The Bishop and the Butterfly: Murder, Politics, and the End of the Jazz Age

    Fashionistas in our time: an anti-review

    In B School, there's a classic tale of unbalanced industry influence in Vlasic Pickles v Wal-Mart only a decade ago, where Wal-Mart got Vlasic to offer a gallon of pickles at bargain basement prices, and then wouldn't let them stop til bankrupt - a variant of Sinbad's Old Man of the Sea.

    A similar case of riding it to the bottom is portrayed in Andrew Morgan's The True Cost, an expose on the effects of "Fast Fashion", when a Bangladeshi sweatshop manager notes the pressure to lower his cost per shirt from ridiculous to subridiculous, all to allow the US shop to sell a shirt for $3.

    One of the claims of international trade is that the low pay of workers will eventually rise to pull people out of poverty, that a rising tide lifts all boats. This is true in the case of China, which has seen wages rise hugely over the last 3 decades. But it's arguably a fantasy or missing context in the case of the Bengal shop where a female seamstress starts at $10 per month and even after years is forced to send her daughter to live with her mother, seeing her twice a year, in order to afford the cost of living, all the fees from child care to school to food. It's a fantasy in the Cambodian factory where workers asking for $160 a month are locked in a room and beaten. 

    There's renewed talk of the working class being abandoned in France as in the United States, but I'd argue the issue is more that few know what to do. Because the company selling that shirt for $3 isn't making a lot of money either - any study of commodity markets in open competition notes they compete out at zero profit - simply covering costs.

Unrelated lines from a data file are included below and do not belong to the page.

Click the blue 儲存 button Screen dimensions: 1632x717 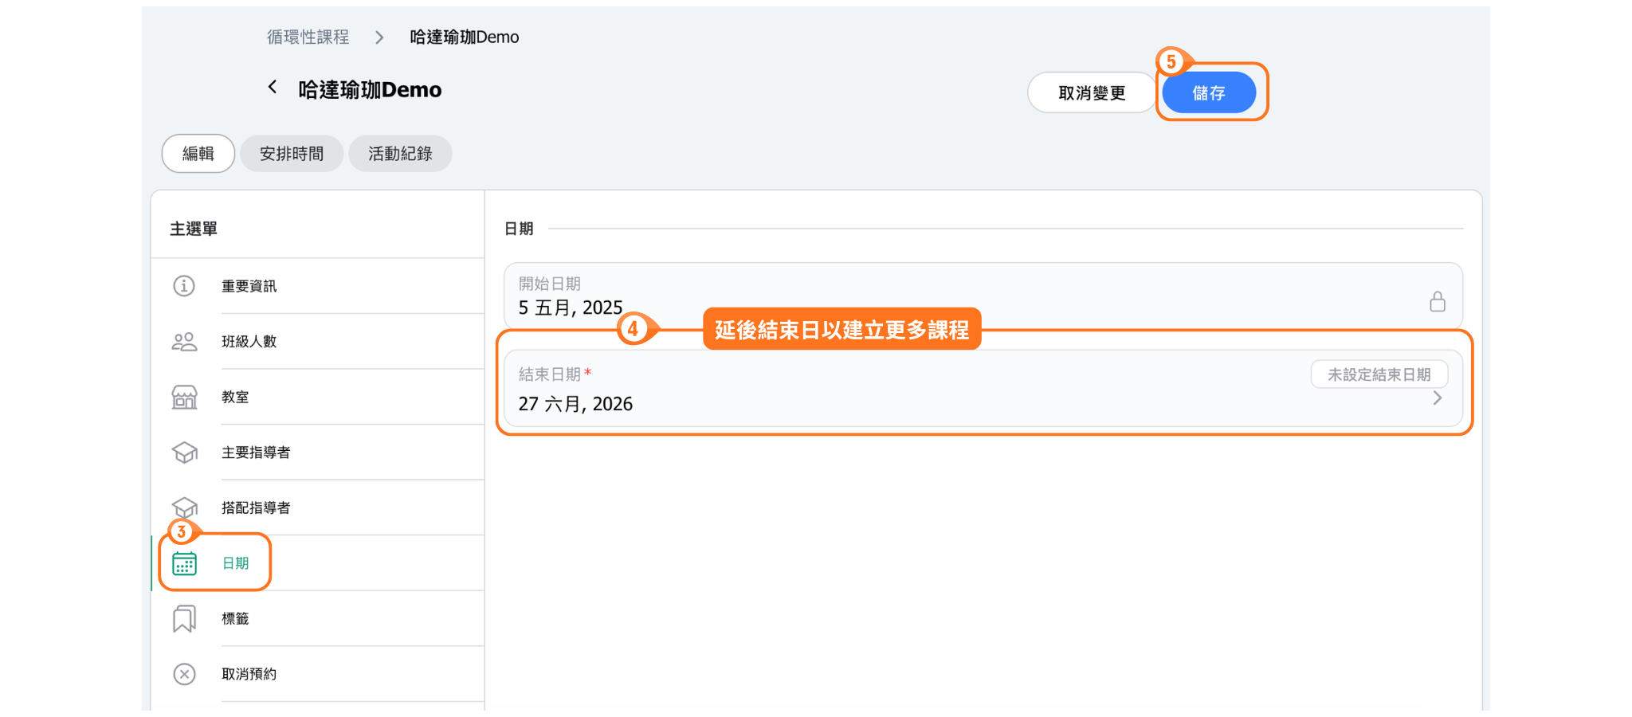pyautogui.click(x=1208, y=93)
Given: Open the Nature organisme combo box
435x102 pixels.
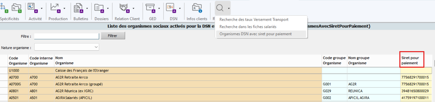Looking at the screenshot, I should [x=67, y=47].
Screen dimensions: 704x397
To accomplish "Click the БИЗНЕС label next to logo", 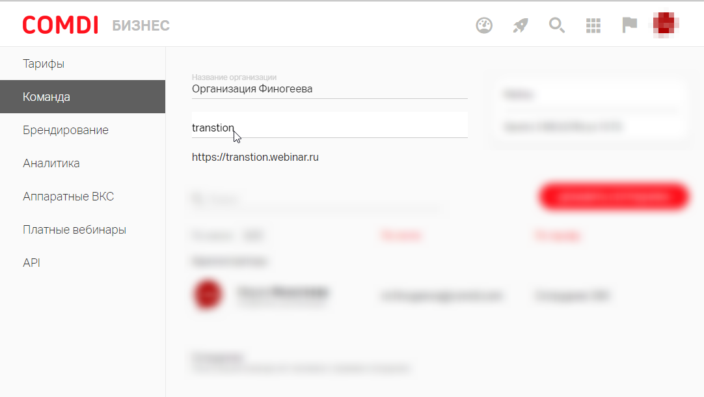I will point(141,25).
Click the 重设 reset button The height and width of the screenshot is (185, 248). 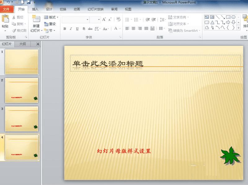pyautogui.click(x=50, y=24)
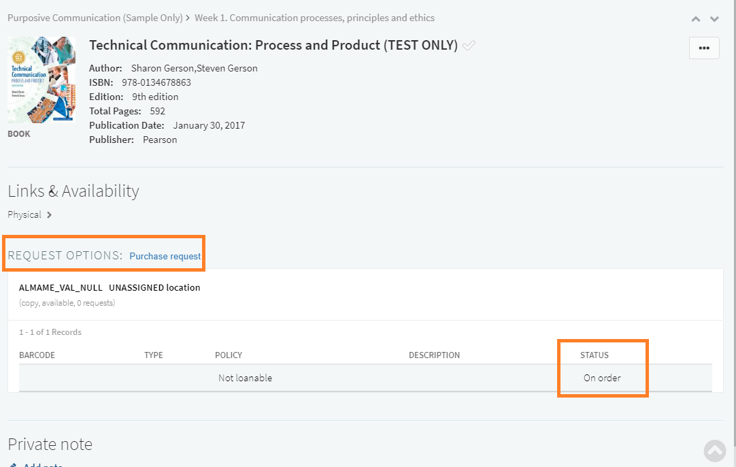Click the STATUS column header
The image size is (736, 467).
click(595, 355)
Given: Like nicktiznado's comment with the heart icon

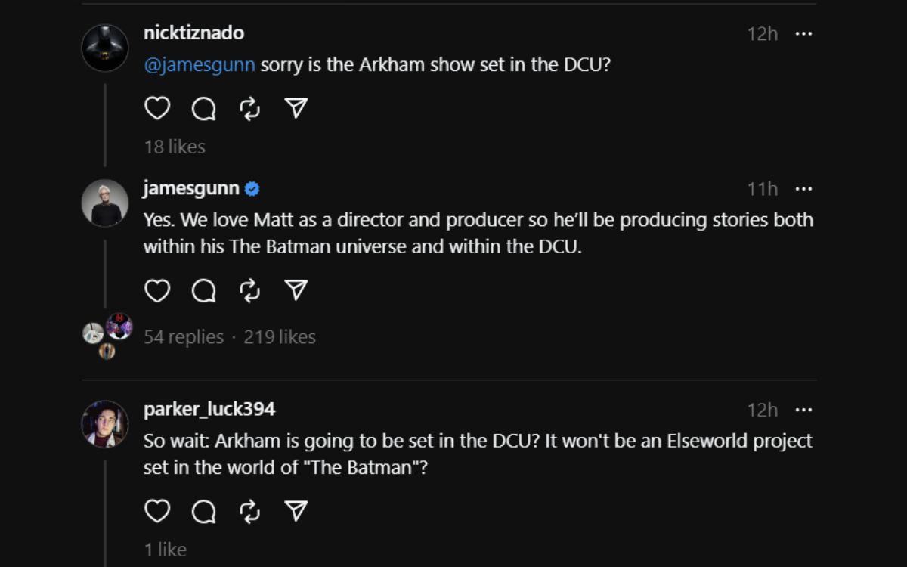Looking at the screenshot, I should click(x=157, y=108).
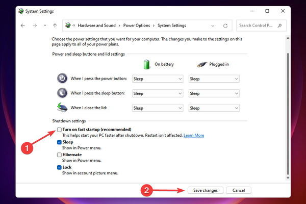Screen dimensions: 306x204
Task: Click the power button icon
Action: click(x=62, y=78)
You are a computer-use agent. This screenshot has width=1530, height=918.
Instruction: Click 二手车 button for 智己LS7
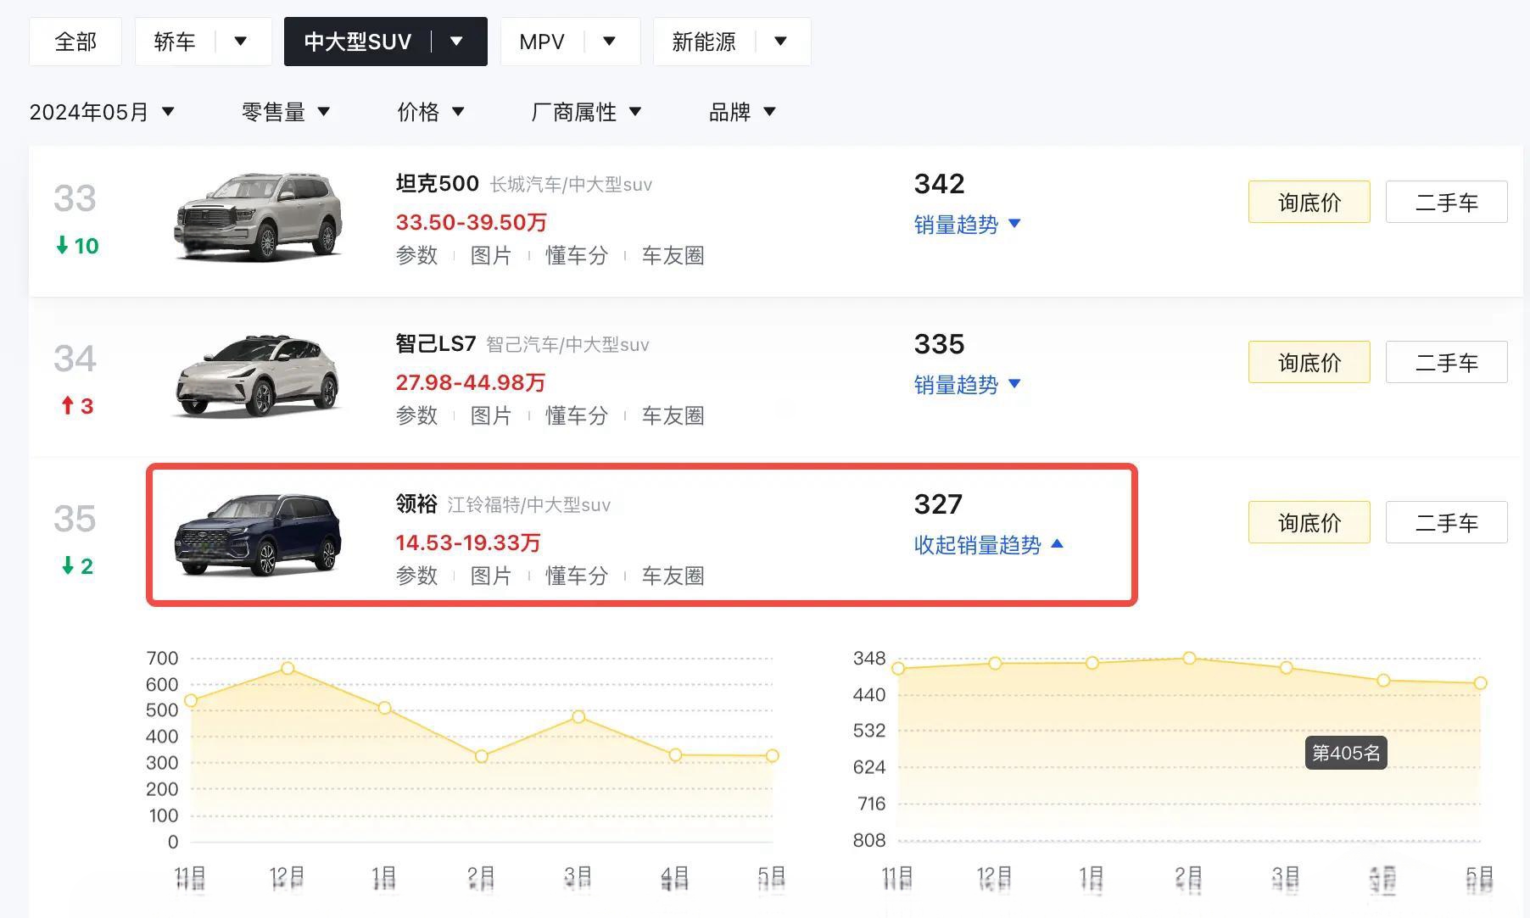point(1446,362)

    The exception for China seems to be a quirk in the analysis - China has done better because of non-transparency, extortion, limiting access to its market, forcing foreigners to divest or share ownership shares in order to gain access to either China production or the market itself. The added iota is the amount of IP theft as whatever's produced "falls off the back of the truck" to be replicated over and over - the cut-throat competition then continues in Asian climes.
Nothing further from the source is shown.